Editor’s Note: College Treps is a weekly column that puts the spotlight on college and graduate school-based entrepreneurs, as they tackle the tough task of starting up and going to school. Follow their daily struggles and this column on Twitter with the hashtag #CollegeTreps.
My startup was born out of multiple failures.
As part of my first year courses during college, 29 of my classmates and I were assigned the task of building our own business. I was elected the CEO and we had to come up with a quality pitch, create a business plan and execute our vision. Our idea was to launch a general store on campus to sell bulk food and drinks to the student community. Market research showed that it would be a hit, given our school’s isolated location. We signed a contract with Pepsi, secured funding and locked down a space in the campus center.

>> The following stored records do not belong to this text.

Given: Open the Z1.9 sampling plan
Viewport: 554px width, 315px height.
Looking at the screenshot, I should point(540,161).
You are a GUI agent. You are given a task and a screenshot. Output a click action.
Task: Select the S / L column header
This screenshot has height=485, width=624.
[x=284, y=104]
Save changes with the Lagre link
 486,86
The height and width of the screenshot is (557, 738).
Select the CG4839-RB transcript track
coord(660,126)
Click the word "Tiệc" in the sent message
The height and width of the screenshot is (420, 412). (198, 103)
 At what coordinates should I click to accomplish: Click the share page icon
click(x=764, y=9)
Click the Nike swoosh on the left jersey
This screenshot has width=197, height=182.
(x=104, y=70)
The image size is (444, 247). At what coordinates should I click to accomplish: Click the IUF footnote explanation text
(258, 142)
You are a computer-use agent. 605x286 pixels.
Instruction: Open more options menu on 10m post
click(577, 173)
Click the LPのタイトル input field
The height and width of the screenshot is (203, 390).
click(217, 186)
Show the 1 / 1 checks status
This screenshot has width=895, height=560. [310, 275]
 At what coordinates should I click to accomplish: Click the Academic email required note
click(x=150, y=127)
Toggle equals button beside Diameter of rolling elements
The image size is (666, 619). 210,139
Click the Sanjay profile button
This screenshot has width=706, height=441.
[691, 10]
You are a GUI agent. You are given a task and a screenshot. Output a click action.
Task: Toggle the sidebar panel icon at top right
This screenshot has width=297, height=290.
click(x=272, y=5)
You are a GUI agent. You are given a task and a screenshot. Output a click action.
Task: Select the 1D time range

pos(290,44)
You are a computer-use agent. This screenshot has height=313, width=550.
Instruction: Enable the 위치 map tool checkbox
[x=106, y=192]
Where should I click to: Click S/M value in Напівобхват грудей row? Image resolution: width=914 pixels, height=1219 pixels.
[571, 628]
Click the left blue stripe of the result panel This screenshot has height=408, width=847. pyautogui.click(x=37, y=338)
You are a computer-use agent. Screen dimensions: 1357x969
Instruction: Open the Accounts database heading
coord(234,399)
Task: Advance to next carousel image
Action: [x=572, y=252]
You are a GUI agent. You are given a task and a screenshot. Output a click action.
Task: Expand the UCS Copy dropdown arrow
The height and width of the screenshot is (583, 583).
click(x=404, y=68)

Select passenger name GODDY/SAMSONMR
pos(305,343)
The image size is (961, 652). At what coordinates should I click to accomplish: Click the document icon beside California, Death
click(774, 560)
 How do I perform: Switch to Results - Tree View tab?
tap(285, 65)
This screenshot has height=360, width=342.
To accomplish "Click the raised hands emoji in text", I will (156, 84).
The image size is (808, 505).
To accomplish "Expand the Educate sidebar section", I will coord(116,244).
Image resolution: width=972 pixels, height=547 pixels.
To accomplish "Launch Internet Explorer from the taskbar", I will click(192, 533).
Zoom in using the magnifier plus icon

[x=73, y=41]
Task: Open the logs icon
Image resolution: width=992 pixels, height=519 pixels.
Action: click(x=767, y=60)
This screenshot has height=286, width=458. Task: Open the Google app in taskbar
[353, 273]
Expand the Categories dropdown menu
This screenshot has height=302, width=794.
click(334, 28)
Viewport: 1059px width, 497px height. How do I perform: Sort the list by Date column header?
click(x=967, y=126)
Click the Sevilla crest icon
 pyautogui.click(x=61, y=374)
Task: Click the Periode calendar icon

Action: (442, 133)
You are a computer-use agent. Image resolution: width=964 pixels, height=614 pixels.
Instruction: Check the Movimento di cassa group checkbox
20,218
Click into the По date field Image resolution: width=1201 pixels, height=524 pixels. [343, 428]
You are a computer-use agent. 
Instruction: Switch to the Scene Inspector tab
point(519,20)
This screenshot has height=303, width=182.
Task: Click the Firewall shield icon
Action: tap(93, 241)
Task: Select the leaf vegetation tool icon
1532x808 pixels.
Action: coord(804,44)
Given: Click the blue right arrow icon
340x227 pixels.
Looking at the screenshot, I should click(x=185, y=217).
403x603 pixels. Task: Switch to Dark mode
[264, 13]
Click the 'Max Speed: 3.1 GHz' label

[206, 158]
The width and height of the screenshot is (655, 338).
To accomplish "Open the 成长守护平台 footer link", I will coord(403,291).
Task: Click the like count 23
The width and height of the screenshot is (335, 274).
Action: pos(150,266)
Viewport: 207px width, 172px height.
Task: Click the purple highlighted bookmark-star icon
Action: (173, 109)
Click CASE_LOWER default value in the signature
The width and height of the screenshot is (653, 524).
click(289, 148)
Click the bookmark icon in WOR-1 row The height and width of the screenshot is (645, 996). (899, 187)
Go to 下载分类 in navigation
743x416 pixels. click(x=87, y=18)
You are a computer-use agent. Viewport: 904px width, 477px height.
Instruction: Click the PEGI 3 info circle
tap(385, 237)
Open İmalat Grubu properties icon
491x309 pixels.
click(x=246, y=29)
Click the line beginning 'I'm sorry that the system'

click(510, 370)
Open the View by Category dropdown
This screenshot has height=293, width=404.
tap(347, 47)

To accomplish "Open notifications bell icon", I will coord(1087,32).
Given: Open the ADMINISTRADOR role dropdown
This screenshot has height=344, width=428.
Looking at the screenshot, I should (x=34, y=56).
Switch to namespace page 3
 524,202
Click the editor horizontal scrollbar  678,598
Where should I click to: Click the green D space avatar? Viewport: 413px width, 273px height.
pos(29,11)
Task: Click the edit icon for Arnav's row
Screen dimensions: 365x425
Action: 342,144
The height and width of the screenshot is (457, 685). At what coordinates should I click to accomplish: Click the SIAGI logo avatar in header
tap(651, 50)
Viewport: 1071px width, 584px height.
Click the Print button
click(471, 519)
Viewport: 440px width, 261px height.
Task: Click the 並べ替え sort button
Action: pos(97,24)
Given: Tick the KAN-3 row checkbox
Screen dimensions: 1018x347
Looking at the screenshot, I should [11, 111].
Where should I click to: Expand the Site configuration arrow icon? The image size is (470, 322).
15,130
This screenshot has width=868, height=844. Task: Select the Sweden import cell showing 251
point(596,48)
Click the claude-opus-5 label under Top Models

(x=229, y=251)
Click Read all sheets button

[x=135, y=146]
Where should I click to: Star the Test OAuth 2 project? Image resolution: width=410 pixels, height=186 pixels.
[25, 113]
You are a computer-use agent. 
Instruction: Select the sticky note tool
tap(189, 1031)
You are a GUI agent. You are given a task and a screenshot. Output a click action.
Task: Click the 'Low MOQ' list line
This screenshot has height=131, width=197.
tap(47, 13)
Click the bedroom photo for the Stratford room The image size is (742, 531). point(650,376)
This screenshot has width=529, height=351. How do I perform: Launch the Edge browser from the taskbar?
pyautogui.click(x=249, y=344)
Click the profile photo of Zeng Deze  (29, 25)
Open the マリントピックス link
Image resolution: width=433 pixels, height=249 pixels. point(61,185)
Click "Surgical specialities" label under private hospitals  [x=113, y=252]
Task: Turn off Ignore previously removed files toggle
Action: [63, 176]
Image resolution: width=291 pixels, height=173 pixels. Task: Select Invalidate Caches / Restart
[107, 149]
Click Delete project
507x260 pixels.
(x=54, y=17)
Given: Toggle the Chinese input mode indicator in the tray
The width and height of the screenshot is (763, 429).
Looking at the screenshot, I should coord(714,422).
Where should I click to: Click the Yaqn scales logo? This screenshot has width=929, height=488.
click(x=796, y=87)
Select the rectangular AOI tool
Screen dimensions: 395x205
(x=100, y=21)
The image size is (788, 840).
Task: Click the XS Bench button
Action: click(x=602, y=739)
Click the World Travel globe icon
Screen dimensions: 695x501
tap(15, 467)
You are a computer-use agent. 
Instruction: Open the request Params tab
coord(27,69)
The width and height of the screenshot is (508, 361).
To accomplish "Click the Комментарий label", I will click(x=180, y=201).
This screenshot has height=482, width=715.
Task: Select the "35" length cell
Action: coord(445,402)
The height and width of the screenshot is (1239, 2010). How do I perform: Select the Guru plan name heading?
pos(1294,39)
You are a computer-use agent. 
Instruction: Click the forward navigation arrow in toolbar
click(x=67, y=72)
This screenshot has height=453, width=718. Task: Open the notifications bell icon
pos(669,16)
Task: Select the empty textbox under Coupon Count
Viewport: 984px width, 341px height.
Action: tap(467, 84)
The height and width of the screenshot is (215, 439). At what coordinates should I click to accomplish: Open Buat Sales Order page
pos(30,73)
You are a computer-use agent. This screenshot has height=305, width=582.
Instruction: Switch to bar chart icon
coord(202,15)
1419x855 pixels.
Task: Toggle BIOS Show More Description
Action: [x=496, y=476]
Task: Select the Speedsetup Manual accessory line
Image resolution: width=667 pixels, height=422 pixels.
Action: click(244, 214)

Related: How to Start Up from Your Dorm Room
But then, over Christmas break while preparing to launch during second semester, I received a call from one of my professors. He advised me that the Barnes & Noble bookstore on campus had exclusive rights to the sale of “non-meal plan” food and drinks. I had now run into my first legal snag. The negotiations failed, the bookstore refused to budge and we couldn’t operate. I had to figure out what to do next — my classmates were counting on me.
Though I’ve since started a different business that offers life insurance policy analysis software called lifeAssist, that experience was formative. Here are the three tips I learned about turning a setback into an advantage down the road:
1. Be ready and willing to pivot quickly. When our plans for the on-campus general store were squashed, we turned around and launched a shop called Threads & Ink where we sold a range of non-food products. It was up and running in four weeks and we ended the semester with a solid profit, both financially and experience wise.
2. Find win-wins. The bookstore’s retail food and drink sales had declined that year. They were in no position to accommodate further cannibalization for the sake of good will. In reflection, I should have been more willing to change the fundamentals of our business model. We could have bought food and drinks in bulk through the bookstore and become one of their marketing arms, helping to boost their sales while also making our own profits.
3. Ask more questions. In the end, I found out that one of my professors knew when he approved our business plan that we would run into this problem. He waited and watched. Our professor encouraged learning from experience and was interested in seeing how fast we would be able to turn things around and pick up the pieces. Entrepreneurship is all about taking risks, learning from failure and doing it all over again better.